PROBLEM TO SOLVE. Copy nothing but the lines below running from the line containing "Task: Click the first" through the line containing "The height and width of the screenshot is (252, 346).", both end lines included.

◇ ◇ ◇

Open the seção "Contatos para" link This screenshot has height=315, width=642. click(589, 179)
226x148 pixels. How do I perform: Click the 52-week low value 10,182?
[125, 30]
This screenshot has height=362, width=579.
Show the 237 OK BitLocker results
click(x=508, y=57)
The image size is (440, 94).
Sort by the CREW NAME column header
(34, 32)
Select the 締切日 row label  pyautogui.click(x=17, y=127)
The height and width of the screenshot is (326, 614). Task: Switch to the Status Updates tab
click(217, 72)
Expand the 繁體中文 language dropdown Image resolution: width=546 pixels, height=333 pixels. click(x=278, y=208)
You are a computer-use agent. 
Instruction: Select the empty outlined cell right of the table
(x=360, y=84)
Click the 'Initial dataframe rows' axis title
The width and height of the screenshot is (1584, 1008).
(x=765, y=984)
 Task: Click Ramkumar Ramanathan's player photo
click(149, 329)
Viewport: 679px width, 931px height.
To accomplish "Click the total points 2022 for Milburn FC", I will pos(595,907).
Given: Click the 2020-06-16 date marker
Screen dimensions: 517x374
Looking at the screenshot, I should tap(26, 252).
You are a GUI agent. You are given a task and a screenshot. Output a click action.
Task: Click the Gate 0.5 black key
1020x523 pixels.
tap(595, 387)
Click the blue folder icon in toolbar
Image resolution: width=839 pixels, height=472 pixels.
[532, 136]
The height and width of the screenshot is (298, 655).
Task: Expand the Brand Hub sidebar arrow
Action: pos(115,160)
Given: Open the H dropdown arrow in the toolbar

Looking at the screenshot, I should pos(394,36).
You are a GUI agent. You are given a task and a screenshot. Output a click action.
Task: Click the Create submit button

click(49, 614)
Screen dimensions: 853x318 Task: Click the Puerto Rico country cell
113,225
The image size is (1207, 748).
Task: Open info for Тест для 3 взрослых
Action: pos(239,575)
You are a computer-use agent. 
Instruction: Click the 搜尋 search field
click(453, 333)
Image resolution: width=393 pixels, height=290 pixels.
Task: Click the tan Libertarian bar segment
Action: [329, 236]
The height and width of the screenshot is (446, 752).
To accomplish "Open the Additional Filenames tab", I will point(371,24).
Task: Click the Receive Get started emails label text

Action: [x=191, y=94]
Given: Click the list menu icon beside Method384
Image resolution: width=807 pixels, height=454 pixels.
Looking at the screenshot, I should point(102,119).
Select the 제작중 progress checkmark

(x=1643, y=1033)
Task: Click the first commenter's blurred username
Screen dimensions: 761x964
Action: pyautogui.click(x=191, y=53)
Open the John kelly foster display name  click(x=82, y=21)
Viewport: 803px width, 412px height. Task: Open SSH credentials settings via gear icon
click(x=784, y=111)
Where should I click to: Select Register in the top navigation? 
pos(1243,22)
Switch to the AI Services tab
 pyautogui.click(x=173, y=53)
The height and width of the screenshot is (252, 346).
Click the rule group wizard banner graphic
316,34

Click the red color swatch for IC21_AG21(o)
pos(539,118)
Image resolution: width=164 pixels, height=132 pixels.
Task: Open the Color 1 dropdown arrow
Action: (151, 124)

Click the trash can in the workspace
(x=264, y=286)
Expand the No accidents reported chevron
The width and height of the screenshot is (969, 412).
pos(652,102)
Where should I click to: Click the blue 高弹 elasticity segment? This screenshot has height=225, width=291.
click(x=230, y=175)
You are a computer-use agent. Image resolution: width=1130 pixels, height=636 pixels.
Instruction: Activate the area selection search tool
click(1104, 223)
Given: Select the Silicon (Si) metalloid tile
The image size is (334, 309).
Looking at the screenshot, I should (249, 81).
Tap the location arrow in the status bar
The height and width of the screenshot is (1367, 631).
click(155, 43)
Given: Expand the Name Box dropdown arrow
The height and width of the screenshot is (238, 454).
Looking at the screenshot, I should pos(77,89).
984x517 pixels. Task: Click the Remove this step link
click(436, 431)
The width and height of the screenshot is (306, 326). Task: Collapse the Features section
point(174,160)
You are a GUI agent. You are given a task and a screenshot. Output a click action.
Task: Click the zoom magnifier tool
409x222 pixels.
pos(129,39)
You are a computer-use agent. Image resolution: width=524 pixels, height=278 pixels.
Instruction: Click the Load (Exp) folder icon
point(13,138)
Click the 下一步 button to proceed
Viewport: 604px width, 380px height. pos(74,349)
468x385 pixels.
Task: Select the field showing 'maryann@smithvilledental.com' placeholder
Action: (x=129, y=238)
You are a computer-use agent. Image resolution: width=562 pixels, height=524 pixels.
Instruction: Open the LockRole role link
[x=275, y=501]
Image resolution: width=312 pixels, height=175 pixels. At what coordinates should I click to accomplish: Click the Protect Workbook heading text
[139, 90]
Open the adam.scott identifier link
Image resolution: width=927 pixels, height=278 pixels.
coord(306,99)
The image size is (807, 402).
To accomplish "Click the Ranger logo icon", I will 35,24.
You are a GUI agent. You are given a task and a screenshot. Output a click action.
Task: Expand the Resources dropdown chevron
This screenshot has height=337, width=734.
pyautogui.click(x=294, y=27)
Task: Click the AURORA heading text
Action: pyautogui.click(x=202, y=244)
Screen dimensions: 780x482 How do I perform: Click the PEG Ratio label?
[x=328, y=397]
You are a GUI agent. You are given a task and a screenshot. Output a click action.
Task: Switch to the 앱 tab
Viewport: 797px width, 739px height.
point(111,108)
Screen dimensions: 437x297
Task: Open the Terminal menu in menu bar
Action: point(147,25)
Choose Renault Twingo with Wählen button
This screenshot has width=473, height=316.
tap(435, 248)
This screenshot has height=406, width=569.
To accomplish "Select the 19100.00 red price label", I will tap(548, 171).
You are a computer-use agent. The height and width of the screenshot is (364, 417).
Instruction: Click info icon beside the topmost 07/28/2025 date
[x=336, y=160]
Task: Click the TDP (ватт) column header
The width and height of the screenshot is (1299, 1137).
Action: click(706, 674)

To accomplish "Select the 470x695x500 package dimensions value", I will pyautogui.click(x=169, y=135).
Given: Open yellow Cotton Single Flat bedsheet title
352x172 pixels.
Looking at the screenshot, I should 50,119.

◇ ◇ ◇

RESULT.
Task: Click the first commenter's blurred username
Screen dimensions: 761x964
Action: pyautogui.click(x=191, y=53)
Open the John kelly foster display name  click(x=82, y=21)
Viewport: 803px width, 412px height. Task: Open SSH credentials settings via gear icon
click(x=784, y=111)
Where should I click to: Select Register in the top navigation? 
pos(1243,22)
Switch to the AI Services tab
 pyautogui.click(x=173, y=53)
The height and width of the screenshot is (252, 346).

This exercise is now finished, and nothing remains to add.